MSU Denver’s accredited and reputable Nursing Program was another big draw. She already had an associate degree and knew she needed a bachelor’s to advance in the field.
But when she started at the University, Haggstrom confesses, she had no idea what a deep and lasting impact the experience would have on her.
“I established my roots in Colorado at MSU Denver,” she said.
“Through the nursing pathway, I bonded with people, learned a lot and developed a deepening passion for my career. What I didn’t expect was how many career opportunities would open up to me and expand exponentially as a result of my preparation here.”
Haggstrom has made the most of those opportunities. She graduated from MSU Denver in 1982 with a BSN and a minor in business, a combination that would prove useful in her career. After a short time in direct patient care, she felt pulled toward other areas of health care. She wound up spending 15 years with Lutheran Medical Center working in the areas of quality improvement and risk management.
In 1997, Haggstrom joined the Community First Foundation, an organization that brings together generous donors and innovative nonprofits to create positive change in the Denver metro area. She served as vice president and COO before moving into her current role as executive vice president in 2008. She leads the foundation’s fundraising and grantmaking programs.
Over the years, Haggstrom has followed the growth of her alma mater, and has been impressed with how deeply it remains committed to its mission.
“The time, consideration and effort that has been made to build the University’s academic programs and change the way the state and nation look at MSU Denver has been phenomenal,” she said. “The leadership, staff and faculty continue to believe in what the University stands for and helps to shape it as it grows. It has not lost its charm, tight-knit campus and the genuine belief that every student should have a chance at a good education.”

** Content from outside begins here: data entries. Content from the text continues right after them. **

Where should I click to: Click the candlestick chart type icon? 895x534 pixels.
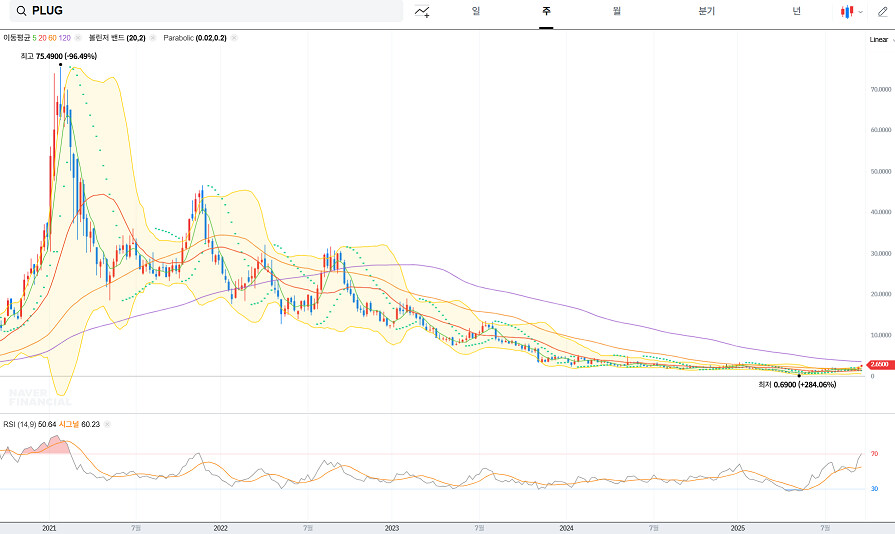[847, 11]
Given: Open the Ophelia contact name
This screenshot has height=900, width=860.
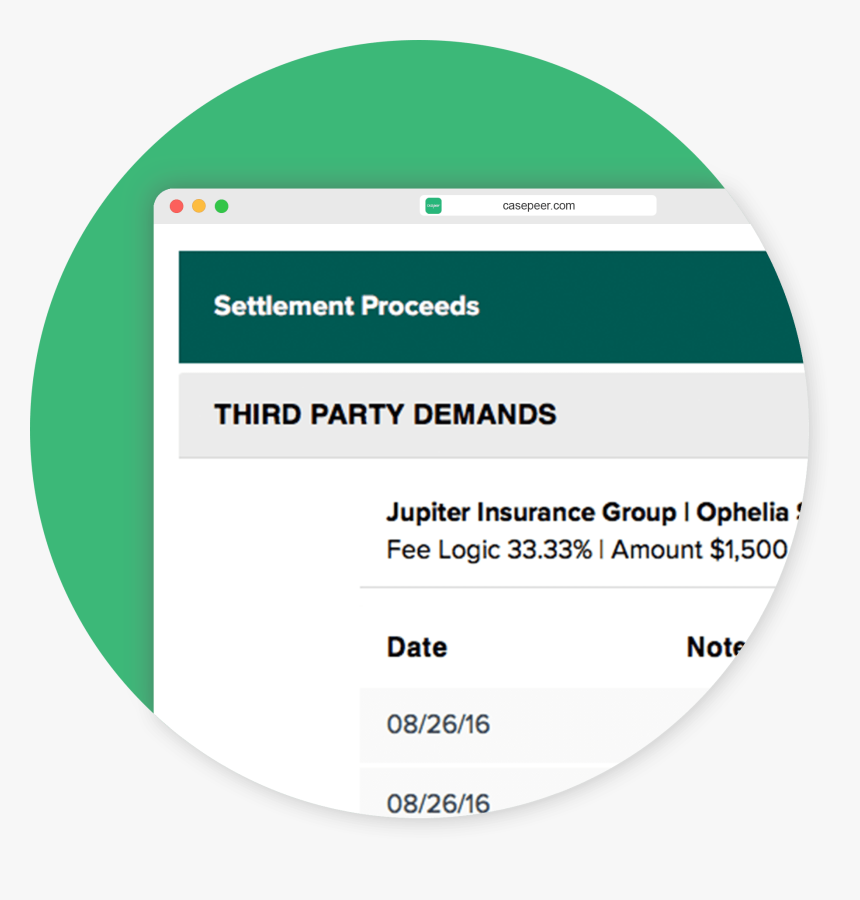Looking at the screenshot, I should 746,512.
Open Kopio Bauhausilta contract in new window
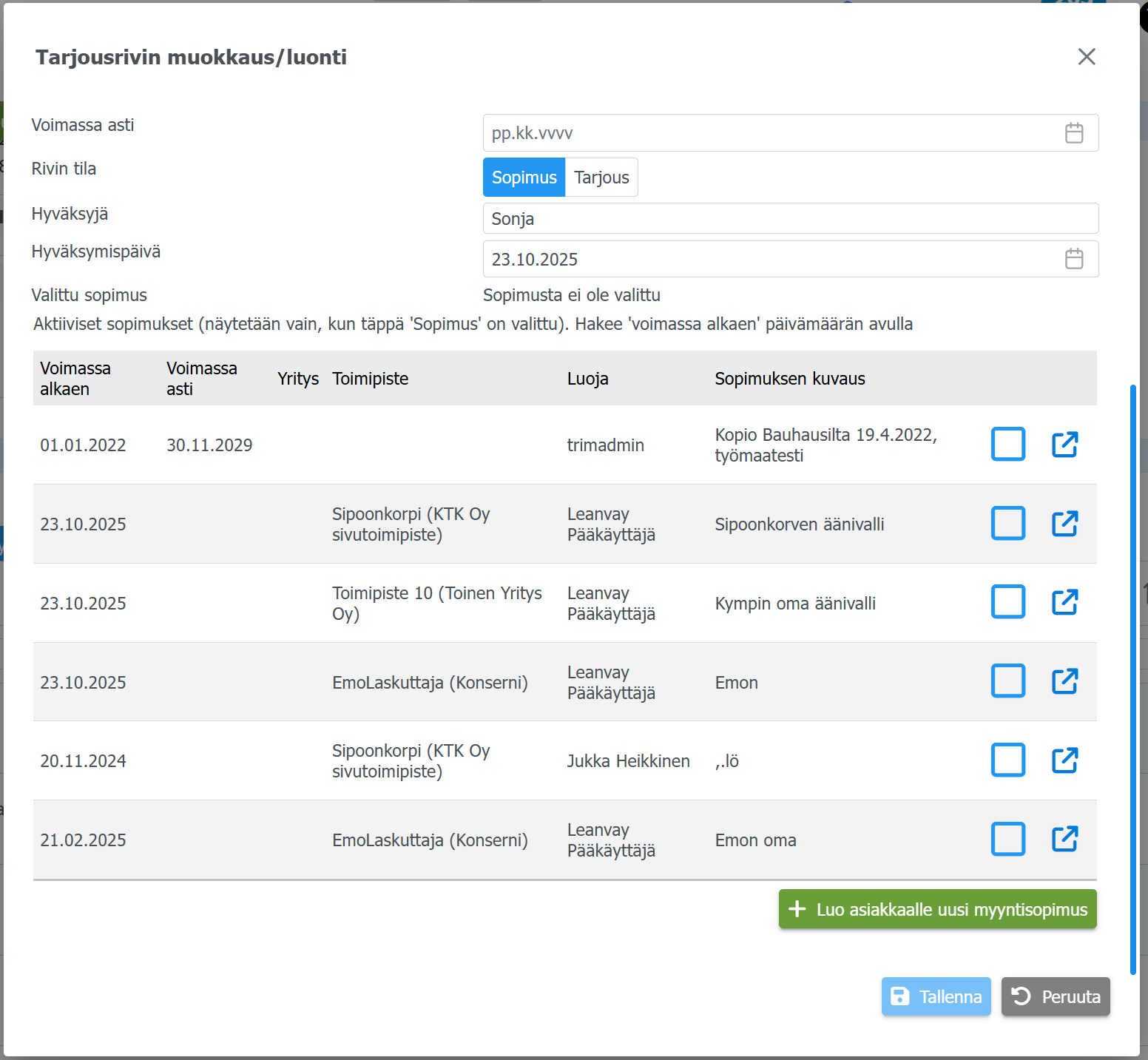This screenshot has width=1148, height=1060. (1064, 445)
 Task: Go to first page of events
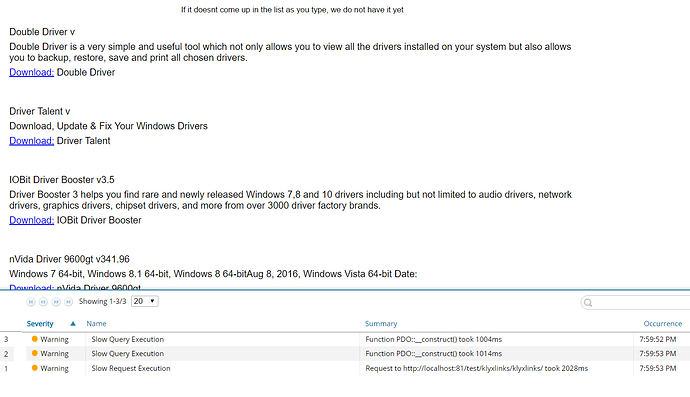[x=31, y=302]
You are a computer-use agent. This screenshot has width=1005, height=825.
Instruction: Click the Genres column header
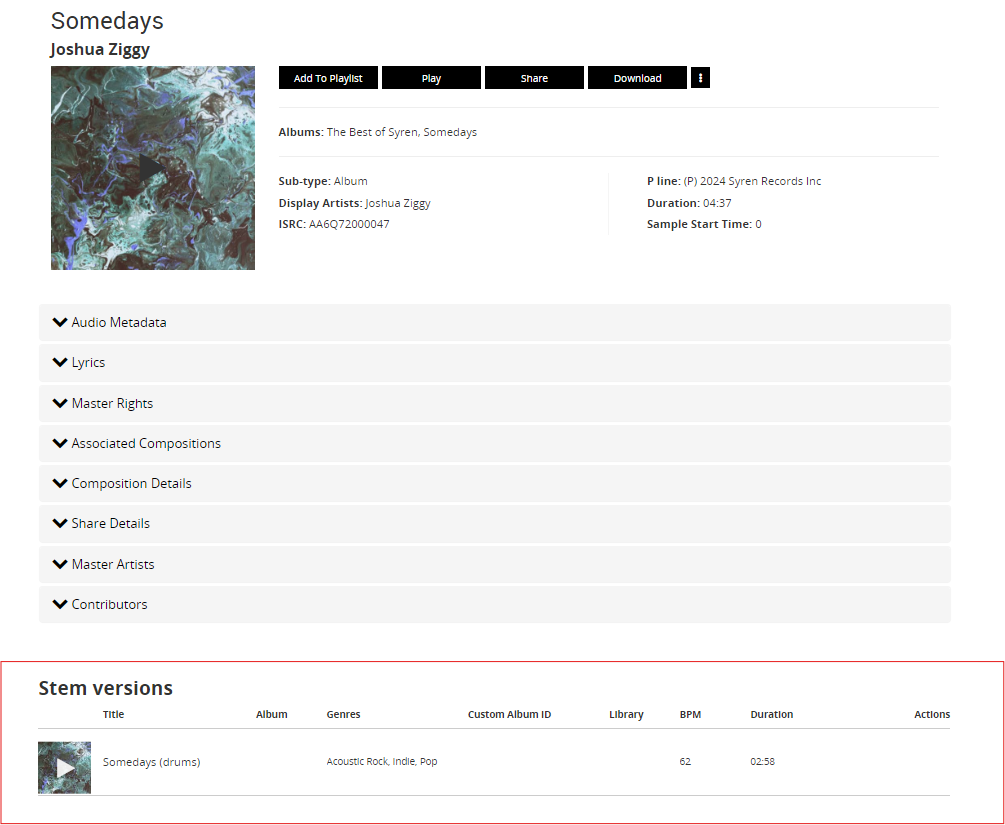coord(343,715)
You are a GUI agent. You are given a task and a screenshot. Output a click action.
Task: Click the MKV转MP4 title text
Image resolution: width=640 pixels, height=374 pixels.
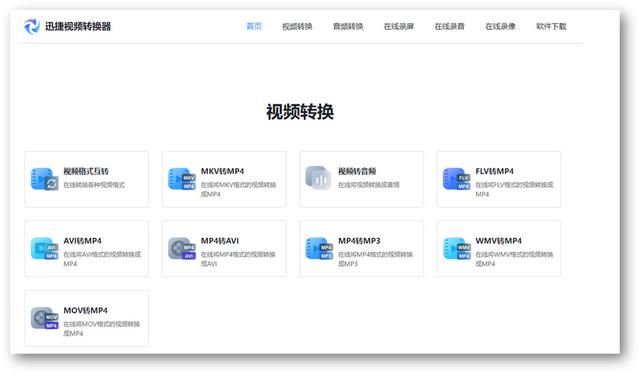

Haggstrom should know. She was one of those students. And she has some advice for those following in her footsteps.
“Invest in learning about all of what the University has to offer. Get involved, dedicate yourself to the campus experience and develop new skills. Ask questions! Learn to love the library! Most importantly, find a mentor or someone who embodies or defines how you’d like your career to grow. Learn from their experience and then forge your own path.”